§ **WRITTEN EXERCISE**
Update the data below: change every "How do I perform" to "How can I do" and leave the rest as it is.

§ **EXTRACTED RECORDS**
Start

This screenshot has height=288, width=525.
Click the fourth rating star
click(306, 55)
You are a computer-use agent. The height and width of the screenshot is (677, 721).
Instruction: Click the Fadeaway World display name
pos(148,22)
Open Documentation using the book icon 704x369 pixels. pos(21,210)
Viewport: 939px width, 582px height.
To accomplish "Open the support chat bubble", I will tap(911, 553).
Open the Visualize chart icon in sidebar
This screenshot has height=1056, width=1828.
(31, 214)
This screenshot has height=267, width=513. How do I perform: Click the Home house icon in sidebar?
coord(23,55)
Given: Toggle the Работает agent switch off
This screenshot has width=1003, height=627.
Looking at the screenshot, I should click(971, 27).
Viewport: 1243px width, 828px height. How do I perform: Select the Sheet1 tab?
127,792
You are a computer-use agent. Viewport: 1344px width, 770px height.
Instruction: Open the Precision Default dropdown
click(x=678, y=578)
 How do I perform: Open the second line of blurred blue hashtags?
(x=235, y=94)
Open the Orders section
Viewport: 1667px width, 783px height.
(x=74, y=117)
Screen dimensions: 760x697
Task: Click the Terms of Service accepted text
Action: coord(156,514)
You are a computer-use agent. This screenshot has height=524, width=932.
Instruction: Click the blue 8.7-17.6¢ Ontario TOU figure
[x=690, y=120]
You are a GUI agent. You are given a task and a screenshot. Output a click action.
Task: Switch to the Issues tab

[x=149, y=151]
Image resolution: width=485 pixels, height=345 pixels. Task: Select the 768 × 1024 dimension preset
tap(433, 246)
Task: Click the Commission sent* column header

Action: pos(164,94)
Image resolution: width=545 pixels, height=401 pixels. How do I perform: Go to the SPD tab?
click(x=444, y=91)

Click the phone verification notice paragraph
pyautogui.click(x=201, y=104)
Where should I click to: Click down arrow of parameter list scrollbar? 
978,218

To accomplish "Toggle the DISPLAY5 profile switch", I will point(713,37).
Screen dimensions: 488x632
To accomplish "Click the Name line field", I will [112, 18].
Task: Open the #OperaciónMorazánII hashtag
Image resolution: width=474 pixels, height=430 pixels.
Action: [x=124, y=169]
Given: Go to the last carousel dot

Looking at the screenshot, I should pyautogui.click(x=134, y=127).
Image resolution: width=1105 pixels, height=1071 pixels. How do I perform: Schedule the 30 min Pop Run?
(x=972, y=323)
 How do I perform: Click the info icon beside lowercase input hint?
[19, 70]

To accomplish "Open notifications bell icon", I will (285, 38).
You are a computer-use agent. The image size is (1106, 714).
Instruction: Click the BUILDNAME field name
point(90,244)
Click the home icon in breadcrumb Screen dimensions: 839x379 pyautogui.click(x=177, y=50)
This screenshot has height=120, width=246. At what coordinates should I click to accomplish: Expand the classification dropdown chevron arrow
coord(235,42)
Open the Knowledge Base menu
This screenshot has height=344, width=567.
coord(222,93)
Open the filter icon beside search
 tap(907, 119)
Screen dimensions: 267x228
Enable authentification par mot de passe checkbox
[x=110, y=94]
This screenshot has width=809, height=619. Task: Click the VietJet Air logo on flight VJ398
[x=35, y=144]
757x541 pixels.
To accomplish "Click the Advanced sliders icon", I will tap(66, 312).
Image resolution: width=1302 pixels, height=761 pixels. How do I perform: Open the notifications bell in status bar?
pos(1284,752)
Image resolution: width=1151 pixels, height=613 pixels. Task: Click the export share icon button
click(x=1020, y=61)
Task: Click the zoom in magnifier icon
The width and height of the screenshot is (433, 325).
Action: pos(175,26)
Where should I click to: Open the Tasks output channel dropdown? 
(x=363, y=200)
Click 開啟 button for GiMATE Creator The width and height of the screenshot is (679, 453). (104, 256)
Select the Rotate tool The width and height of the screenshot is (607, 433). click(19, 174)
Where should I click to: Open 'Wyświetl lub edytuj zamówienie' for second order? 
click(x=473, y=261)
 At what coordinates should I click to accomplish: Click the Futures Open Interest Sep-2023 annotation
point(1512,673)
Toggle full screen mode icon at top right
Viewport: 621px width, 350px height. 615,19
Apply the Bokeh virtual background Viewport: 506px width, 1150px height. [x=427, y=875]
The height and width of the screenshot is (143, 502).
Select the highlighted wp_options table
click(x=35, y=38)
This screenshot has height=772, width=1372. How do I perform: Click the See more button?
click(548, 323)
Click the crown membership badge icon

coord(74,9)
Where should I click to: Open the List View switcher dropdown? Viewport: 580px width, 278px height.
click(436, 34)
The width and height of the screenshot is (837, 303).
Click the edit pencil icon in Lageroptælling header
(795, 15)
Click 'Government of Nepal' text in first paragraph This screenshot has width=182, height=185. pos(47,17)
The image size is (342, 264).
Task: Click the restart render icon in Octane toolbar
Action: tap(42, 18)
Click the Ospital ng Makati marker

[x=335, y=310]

End

§ **WRITTEN RESPONSE**
This screenshot has height=288, width=525.
Click the fourth rating star
click(306, 55)
You are a computer-use agent. The height and width of the screenshot is (677, 721).
Instruction: Click the Fadeaway World display name
pos(148,22)
Open Documentation using the book icon 704x369 pixels. pos(21,210)
Viewport: 939px width, 582px height.
To accomplish "Open the support chat bubble", I will tap(911, 553).
Open the Visualize chart icon in sidebar
This screenshot has height=1056, width=1828.
(31, 214)
This screenshot has height=267, width=513. How can I do: Click the Home house icon in sidebar?
coord(23,55)
Given: Toggle the Работает agent switch off
This screenshot has width=1003, height=627.
Looking at the screenshot, I should click(971, 27).
Viewport: 1243px width, 828px height. How can I do: Select the Sheet1 tab?
127,792
You are a computer-use agent. Viewport: 1344px width, 770px height.
Instruction: Open the Precision Default dropdown
click(x=678, y=578)
 How can I do: Open the second line of blurred blue hashtags?
(x=235, y=94)
Open the Orders section
Viewport: 1667px width, 783px height.
(x=74, y=117)
Screen dimensions: 760x697
Task: Click the Terms of Service accepted text
Action: coord(156,514)
You are a computer-use agent. This screenshot has height=524, width=932.
Instruction: Click the blue 8.7-17.6¢ Ontario TOU figure
[x=690, y=120]
You are a GUI agent. You are given a task and a screenshot. Output a click action.
Task: Switch to the Issues tab

[x=149, y=151]
Image resolution: width=485 pixels, height=345 pixels. Task: Select the 768 × 1024 dimension preset
tap(433, 246)
Task: Click the Commission sent* column header

Action: pos(164,94)
Image resolution: width=545 pixels, height=401 pixels. How can I do: Go to the SPD tab?
click(x=444, y=91)

Click the phone verification notice paragraph
pyautogui.click(x=201, y=104)
Where should I click to: Click down arrow of parameter list scrollbar? 
978,218

To accomplish "Toggle the DISPLAY5 profile switch", I will point(713,37).
Screen dimensions: 488x632
To accomplish "Click the Name line field", I will [112, 18].
Task: Open the #OperaciónMorazánII hashtag
Image resolution: width=474 pixels, height=430 pixels.
Action: [x=124, y=169]
Given: Go to the last carousel dot

Looking at the screenshot, I should pyautogui.click(x=134, y=127).
Image resolution: width=1105 pixels, height=1071 pixels. How can I do: Schedule the 30 min Pop Run?
(x=972, y=323)
 How can I do: Click the info icon beside lowercase input hint?
[19, 70]

To accomplish "Open notifications bell icon", I will (285, 38).
You are a computer-use agent. The image size is (1106, 714).
Instruction: Click the BUILDNAME field name
point(90,244)
Click the home icon in breadcrumb Screen dimensions: 839x379 pyautogui.click(x=177, y=50)
This screenshot has height=120, width=246. At what coordinates should I click to accomplish: Expand the classification dropdown chevron arrow
coord(235,42)
Open the Knowledge Base menu
This screenshot has height=344, width=567.
coord(222,93)
Open the filter icon beside search
 tap(907, 119)
Screen dimensions: 267x228
Enable authentification par mot de passe checkbox
[x=110, y=94]
This screenshot has width=809, height=619. Task: Click the VietJet Air logo on flight VJ398
[x=35, y=144]
757x541 pixels.
To accomplish "Click the Advanced sliders icon", I will tap(66, 312).
Image resolution: width=1302 pixels, height=761 pixels. How can I do: Open the notifications bell in status bar?
pos(1284,752)
Image resolution: width=1151 pixels, height=613 pixels. Task: Click the export share icon button
click(x=1020, y=61)
Task: Click the zoom in magnifier icon
The width and height of the screenshot is (433, 325).
Action: pos(175,26)
Where should I click to: Open the Tasks output channel dropdown? 
(x=363, y=200)
Click 開啟 button for GiMATE Creator The width and height of the screenshot is (679, 453). (104, 256)
Select the Rotate tool The width and height of the screenshot is (607, 433). click(19, 174)
Where should I click to: Open 'Wyświetl lub edytuj zamówienie' for second order? 
click(x=473, y=261)
 At what coordinates should I click to accomplish: Click the Futures Open Interest Sep-2023 annotation
point(1512,673)
Toggle full screen mode icon at top right
Viewport: 621px width, 350px height. 615,19
Apply the Bokeh virtual background Viewport: 506px width, 1150px height. [x=427, y=875]
The height and width of the screenshot is (143, 502).
Select the highlighted wp_options table
click(x=35, y=38)
This screenshot has height=772, width=1372. How can I do: Click the See more button?
click(548, 323)
Click the crown membership badge icon

coord(74,9)
Where should I click to: Open the List View switcher dropdown? Viewport: 580px width, 278px height.
click(436, 34)
The width and height of the screenshot is (837, 303).
Click the edit pencil icon in Lageroptælling header
(795, 15)
Click 'Government of Nepal' text in first paragraph This screenshot has width=182, height=185. pos(47,17)
The image size is (342, 264).
Task: Click the restart render icon in Octane toolbar
Action: tap(42, 18)
Click the Ospital ng Makati marker

[x=335, y=310]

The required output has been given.